◆ **Information supplied**:

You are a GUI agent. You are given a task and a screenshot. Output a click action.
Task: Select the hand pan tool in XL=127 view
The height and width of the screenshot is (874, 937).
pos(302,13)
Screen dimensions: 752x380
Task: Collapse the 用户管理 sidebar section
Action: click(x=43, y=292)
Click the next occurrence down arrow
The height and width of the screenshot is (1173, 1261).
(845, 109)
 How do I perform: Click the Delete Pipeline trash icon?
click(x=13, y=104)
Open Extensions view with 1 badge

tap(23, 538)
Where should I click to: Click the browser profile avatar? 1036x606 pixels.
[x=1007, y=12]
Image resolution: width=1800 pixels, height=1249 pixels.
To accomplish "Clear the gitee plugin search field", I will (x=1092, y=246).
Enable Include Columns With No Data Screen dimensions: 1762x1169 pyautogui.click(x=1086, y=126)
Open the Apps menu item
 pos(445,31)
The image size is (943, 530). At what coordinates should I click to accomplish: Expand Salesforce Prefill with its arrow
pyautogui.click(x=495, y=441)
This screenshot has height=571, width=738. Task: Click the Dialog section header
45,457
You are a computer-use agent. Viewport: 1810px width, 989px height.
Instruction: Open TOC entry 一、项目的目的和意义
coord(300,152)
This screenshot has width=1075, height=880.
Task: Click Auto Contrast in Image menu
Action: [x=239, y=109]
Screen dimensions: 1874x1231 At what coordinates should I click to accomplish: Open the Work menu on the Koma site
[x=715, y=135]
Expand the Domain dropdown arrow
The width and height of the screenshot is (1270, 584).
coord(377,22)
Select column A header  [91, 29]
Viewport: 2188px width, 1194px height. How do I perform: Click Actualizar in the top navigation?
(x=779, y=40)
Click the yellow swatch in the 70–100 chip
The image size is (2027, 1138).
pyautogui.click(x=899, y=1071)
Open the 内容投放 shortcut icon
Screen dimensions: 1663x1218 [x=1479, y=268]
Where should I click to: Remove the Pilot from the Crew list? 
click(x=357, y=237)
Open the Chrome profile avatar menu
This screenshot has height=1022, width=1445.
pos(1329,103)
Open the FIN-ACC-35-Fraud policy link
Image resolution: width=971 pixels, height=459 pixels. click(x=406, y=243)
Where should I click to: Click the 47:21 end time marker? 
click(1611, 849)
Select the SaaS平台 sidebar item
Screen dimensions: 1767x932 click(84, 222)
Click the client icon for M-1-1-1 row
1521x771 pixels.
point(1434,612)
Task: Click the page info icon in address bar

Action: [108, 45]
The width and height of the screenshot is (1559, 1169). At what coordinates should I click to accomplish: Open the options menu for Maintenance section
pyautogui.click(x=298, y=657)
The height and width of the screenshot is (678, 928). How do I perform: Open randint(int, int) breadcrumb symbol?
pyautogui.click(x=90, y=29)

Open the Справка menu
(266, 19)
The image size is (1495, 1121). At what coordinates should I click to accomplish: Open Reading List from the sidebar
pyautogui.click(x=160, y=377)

◆ **Problem details**: Please repeat the material above word for word.

◆ **Response to the task**:
You are a GUI agent. You are given a task and a screenshot. Output a click action.
Task: Select the hand pan tool in XL=127 view
The height and width of the screenshot is (874, 937).
pos(302,13)
Screen dimensions: 752x380
Task: Collapse the 用户管理 sidebar section
Action: click(x=43, y=292)
Click the next occurrence down arrow
The height and width of the screenshot is (1173, 1261).
(845, 109)
 How do I perform: Click the Delete Pipeline trash icon?
click(x=13, y=104)
Open Extensions view with 1 badge

tap(23, 538)
Where should I click to: Click the browser profile avatar? 1036x606 pixels.
[x=1007, y=12]
Image resolution: width=1800 pixels, height=1249 pixels.
To accomplish "Clear the gitee plugin search field", I will (x=1092, y=246).
Enable Include Columns With No Data Screen dimensions: 1762x1169 pyautogui.click(x=1086, y=126)
Open the Apps menu item
 pos(445,31)
The image size is (943, 530). At what coordinates should I click to accomplish: Expand Salesforce Prefill with its arrow
pyautogui.click(x=495, y=441)
This screenshot has height=571, width=738. Task: Click the Dialog section header
45,457
You are a computer-use agent. Viewport: 1810px width, 989px height.
Instruction: Open TOC entry 一、项目的目的和意义
coord(300,152)
This screenshot has width=1075, height=880.
Task: Click Auto Contrast in Image menu
Action: [x=239, y=109]
Screen dimensions: 1874x1231 At what coordinates should I click to accomplish: Open the Work menu on the Koma site
[x=715, y=135]
Expand the Domain dropdown arrow
The width and height of the screenshot is (1270, 584).
coord(377,22)
Select column A header  [91, 29]
Viewport: 2188px width, 1194px height. How do I perform: Click Actualizar in the top navigation?
(x=779, y=40)
Click the yellow swatch in the 70–100 chip
The image size is (2027, 1138).
pyautogui.click(x=899, y=1071)
Open the 内容投放 shortcut icon
Screen dimensions: 1663x1218 [x=1479, y=268]
Where should I click to: Remove the Pilot from the Crew list? 
click(x=357, y=237)
Open the Chrome profile avatar menu
This screenshot has height=1022, width=1445.
pos(1329,103)
Open the FIN-ACC-35-Fraud policy link
Image resolution: width=971 pixels, height=459 pixels. click(x=406, y=243)
Where should I click to: Click the 47:21 end time marker? 
click(1611, 849)
Select the SaaS平台 sidebar item
Screen dimensions: 1767x932 click(84, 222)
Click the client icon for M-1-1-1 row
1521x771 pixels.
point(1434,612)
Task: Click the page info icon in address bar

Action: [108, 45]
The width and height of the screenshot is (1559, 1169). At what coordinates should I click to accomplish: Open the options menu for Maintenance section
pyautogui.click(x=298, y=657)
The height and width of the screenshot is (678, 928). How do I perform: Open randint(int, int) breadcrumb symbol?
pyautogui.click(x=90, y=29)

Open the Справка menu
(266, 19)
The image size is (1495, 1121). At what coordinates should I click to accomplish: Open Reading List from the sidebar
pyautogui.click(x=160, y=377)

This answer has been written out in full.